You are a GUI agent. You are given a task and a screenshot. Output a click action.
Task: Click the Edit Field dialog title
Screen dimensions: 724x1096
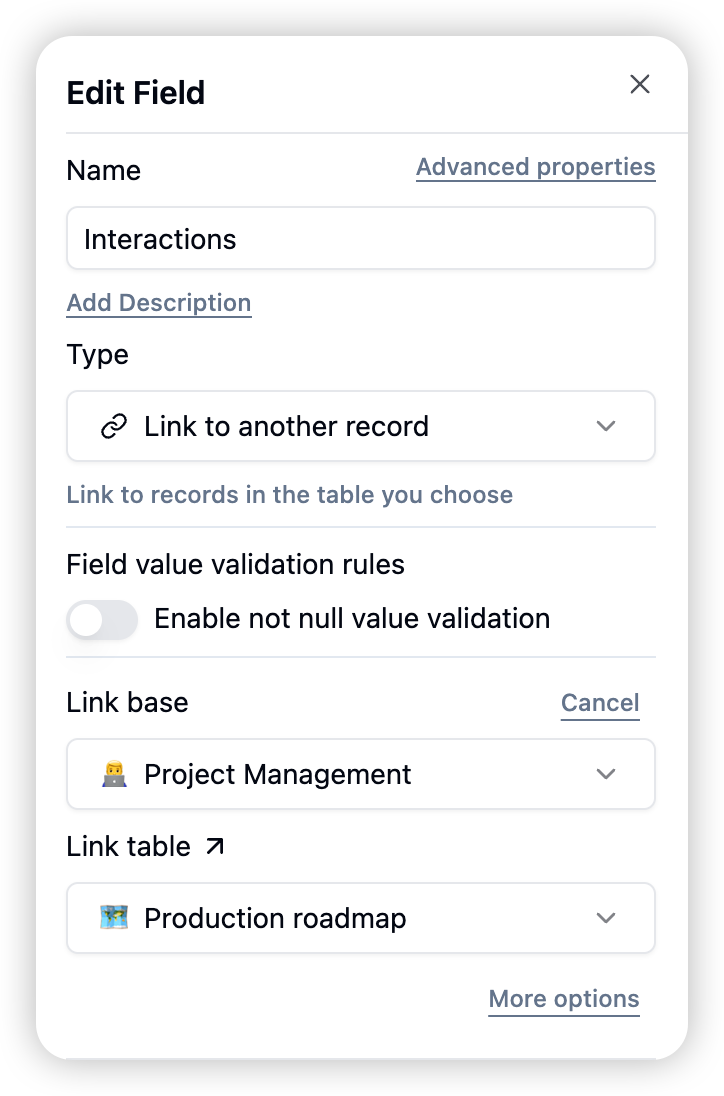click(136, 93)
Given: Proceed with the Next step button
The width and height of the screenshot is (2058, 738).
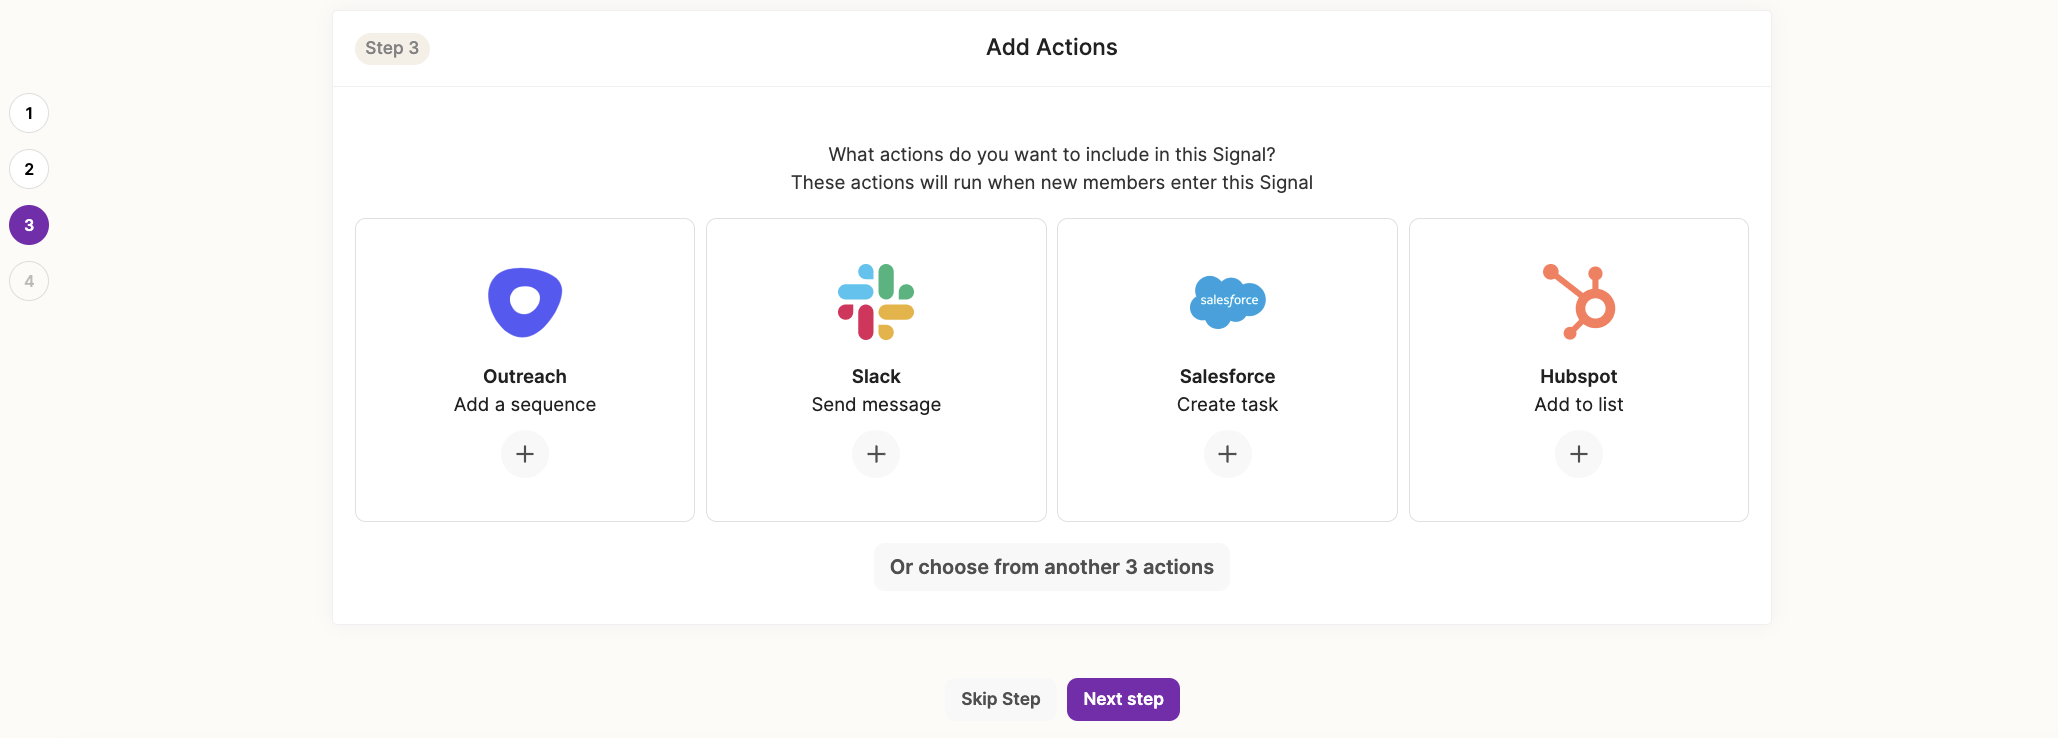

□ □ □

GIVEN INSTRUCTION.
Copy out every line of text in the material above, unchanged, omitting the pictures.

ANSWER TO THIS TASK.
You are a GUI agent. You are given a task and a screenshot. Output a click action.
Task: Click the Edit Field dialog title
Screen dimensions: 724x1096
click(136, 93)
Given: Proceed with the Next step button
The width and height of the screenshot is (2058, 738).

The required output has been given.